When severe weather causes serious damage, it’s no surprise it impacts our emotional well-being. Research shows people are much more likely to experience poor mental health leading to anxiety or even depression if their homes are damaged by severe weather.
Severe Weather Damage and Poor Mental Health
APMS (Adult Psychiatric Morbidity Survey) is a primary source of data on the mental health of people living in England. One of its studies uses diagnostic criteria to assess mental disorders. It’s long been known people who live in disadvantaged areas are more at risk of experiencing mental health issues.
It turns out people whose homes have been damaged due to severe weather are at a similar disadvantage. The damage caused to a home doesn’t even have to be catastrophic to affect the mental well-being of the people living there.
The information collected by the APMS was gathered throughout 2014. One of the questions participants were asked was whether their home had been damaged as a result of weather within the past six months. This included damage caused by flooding, snow, wind, and/or rain.

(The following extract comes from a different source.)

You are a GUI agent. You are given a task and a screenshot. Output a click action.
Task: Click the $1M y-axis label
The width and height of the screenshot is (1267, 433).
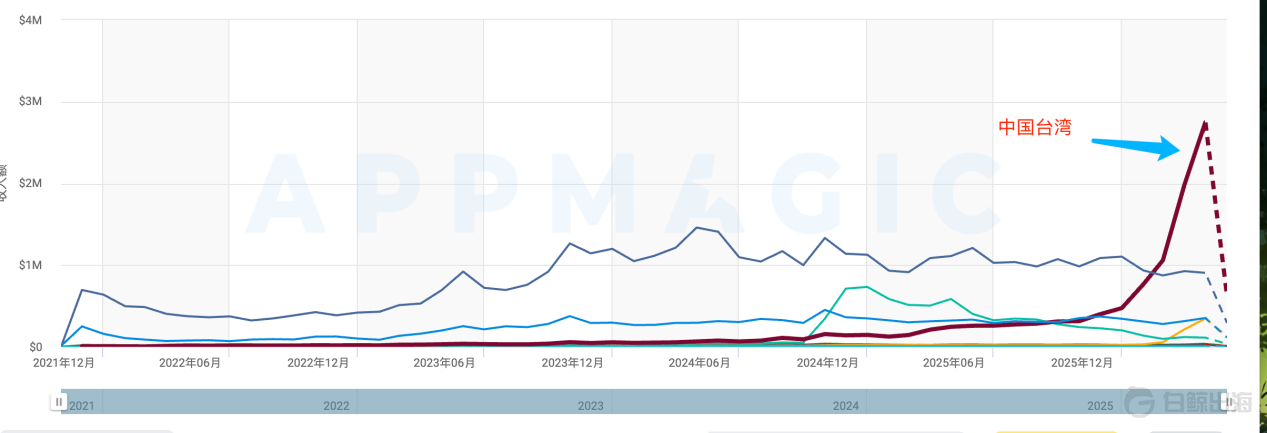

In addition to storm damage to properties, researchers also took into consideration other factors associated with poor mental health, such as physical health, debt, and social disadvantages. Using this information, researchers came to the conclusion that people who had experienced storm damage to their homes were 50 percent more likely to experience poor mental health.
The findings are considered extremely important because of the increase in frequency and intensity of storms and climate change flooding in the UK and around the world. Based on the research, mental health support for people affected by storms should be included in future emergency planning for extreme weather.